[Recorded data]
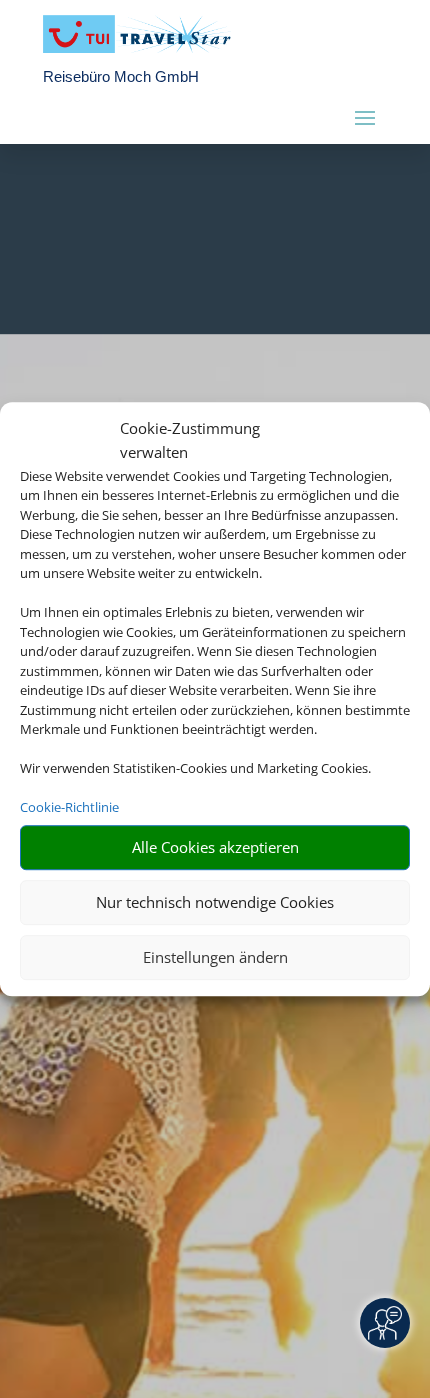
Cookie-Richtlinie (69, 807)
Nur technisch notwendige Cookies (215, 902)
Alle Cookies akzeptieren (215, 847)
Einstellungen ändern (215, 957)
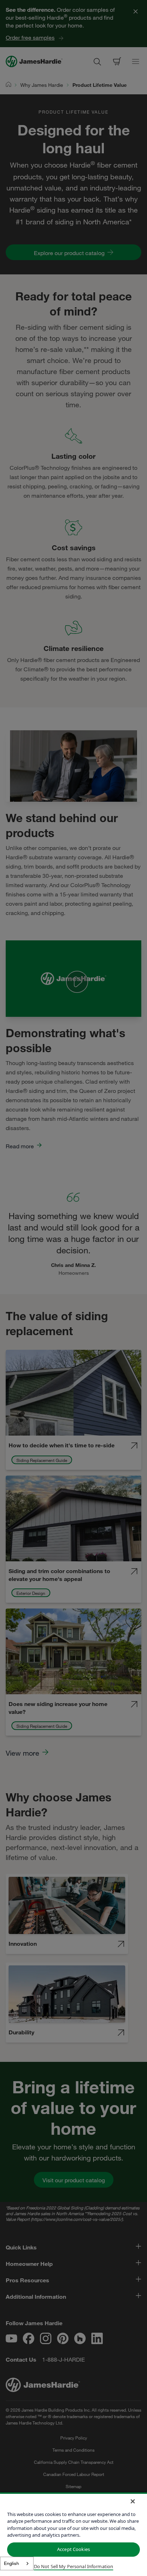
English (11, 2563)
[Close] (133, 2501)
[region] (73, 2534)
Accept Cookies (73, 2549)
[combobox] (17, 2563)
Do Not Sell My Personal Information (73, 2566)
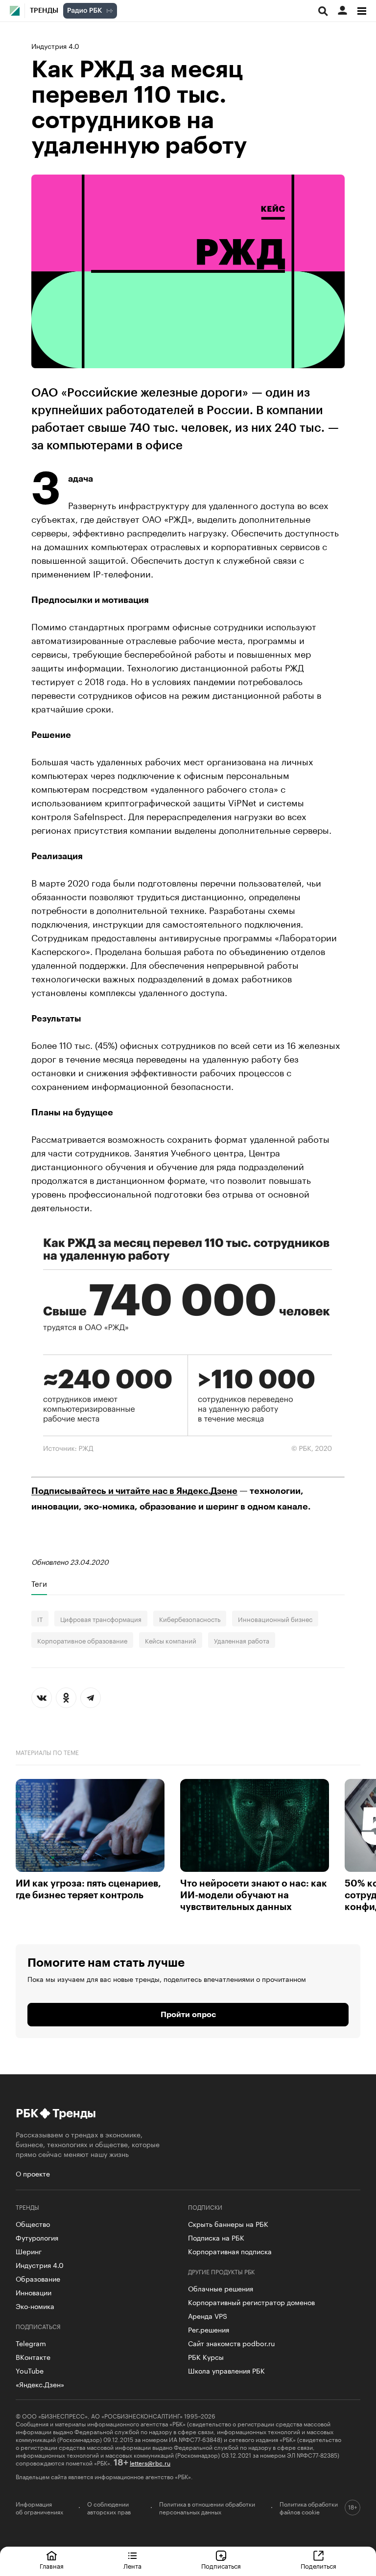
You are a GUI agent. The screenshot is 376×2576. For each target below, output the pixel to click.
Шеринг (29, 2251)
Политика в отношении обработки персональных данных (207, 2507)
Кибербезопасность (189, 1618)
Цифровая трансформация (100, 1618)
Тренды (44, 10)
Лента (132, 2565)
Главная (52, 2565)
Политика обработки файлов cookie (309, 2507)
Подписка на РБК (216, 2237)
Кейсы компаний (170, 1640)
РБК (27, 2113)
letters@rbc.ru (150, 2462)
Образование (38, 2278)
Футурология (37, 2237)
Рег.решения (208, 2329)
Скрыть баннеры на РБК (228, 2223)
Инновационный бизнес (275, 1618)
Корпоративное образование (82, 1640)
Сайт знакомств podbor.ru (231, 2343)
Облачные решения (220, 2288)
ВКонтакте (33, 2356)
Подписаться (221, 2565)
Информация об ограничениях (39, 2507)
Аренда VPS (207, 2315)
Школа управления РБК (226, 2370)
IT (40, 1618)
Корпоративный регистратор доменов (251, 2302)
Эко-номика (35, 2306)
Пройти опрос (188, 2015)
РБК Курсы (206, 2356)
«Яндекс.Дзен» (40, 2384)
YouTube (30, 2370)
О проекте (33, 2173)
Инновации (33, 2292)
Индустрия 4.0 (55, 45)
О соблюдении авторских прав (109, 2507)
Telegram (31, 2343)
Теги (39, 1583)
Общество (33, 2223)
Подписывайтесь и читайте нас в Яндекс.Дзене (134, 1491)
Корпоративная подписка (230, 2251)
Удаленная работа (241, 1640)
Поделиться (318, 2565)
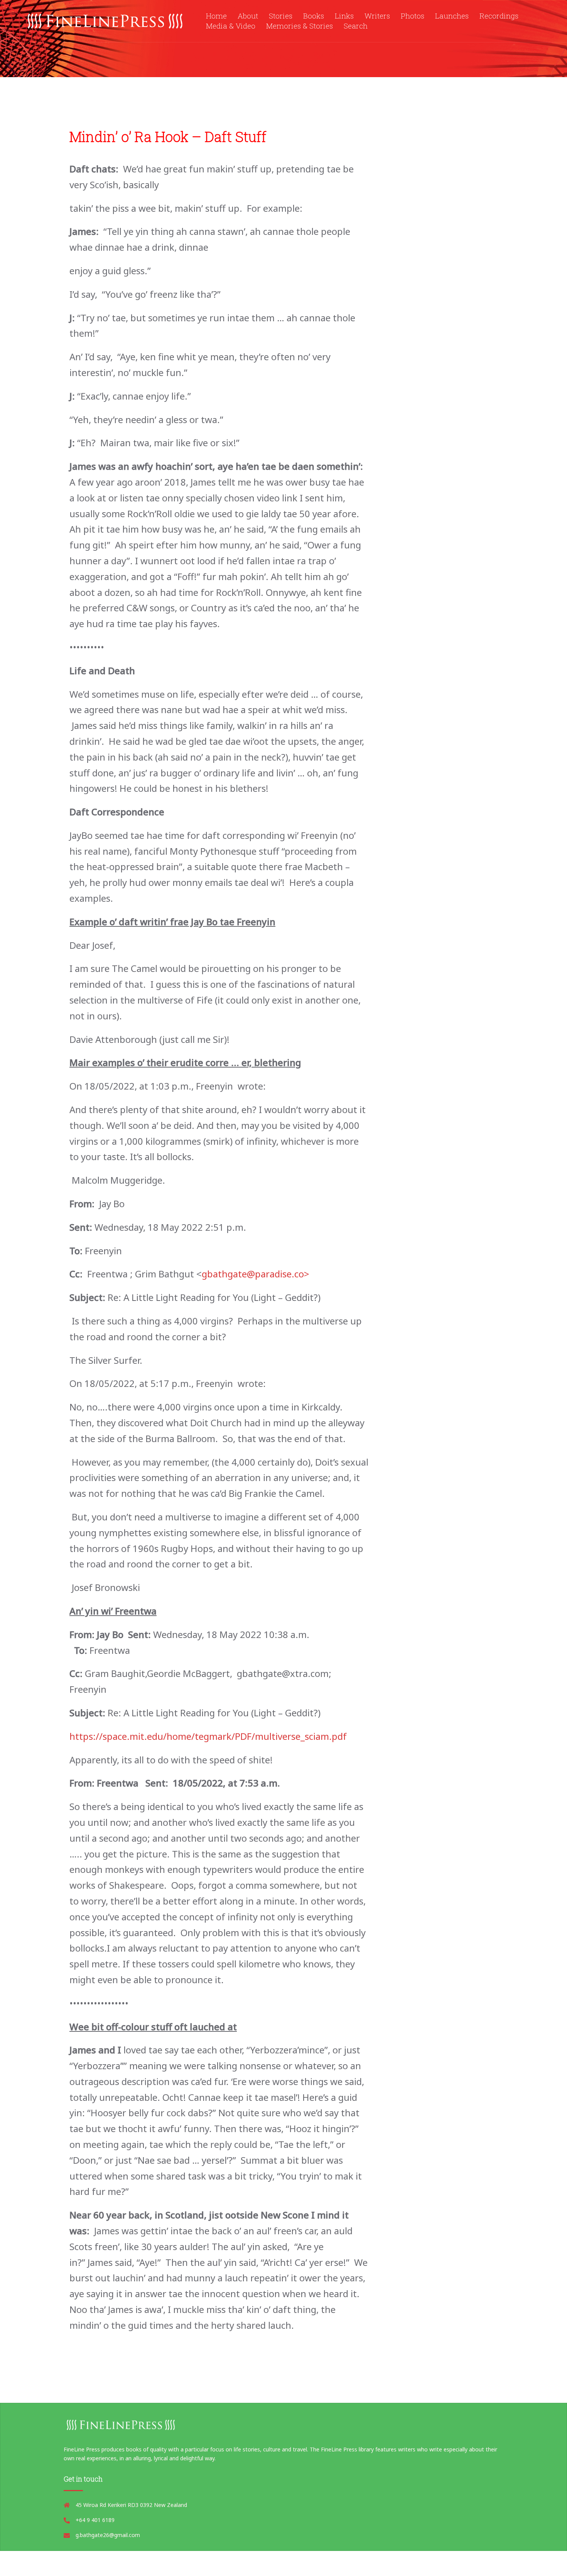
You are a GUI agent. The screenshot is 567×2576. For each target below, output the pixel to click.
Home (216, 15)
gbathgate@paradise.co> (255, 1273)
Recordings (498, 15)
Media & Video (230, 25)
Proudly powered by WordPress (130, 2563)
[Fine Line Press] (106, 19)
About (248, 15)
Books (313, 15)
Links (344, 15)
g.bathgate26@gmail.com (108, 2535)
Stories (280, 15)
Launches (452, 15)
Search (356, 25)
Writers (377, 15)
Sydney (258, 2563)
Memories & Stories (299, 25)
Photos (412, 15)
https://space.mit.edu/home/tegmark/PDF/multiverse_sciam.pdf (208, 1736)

→ **The problem**
Only the number is wanted: how many lines in the preceding entries hold the string "output"?

→ **Written reply**
2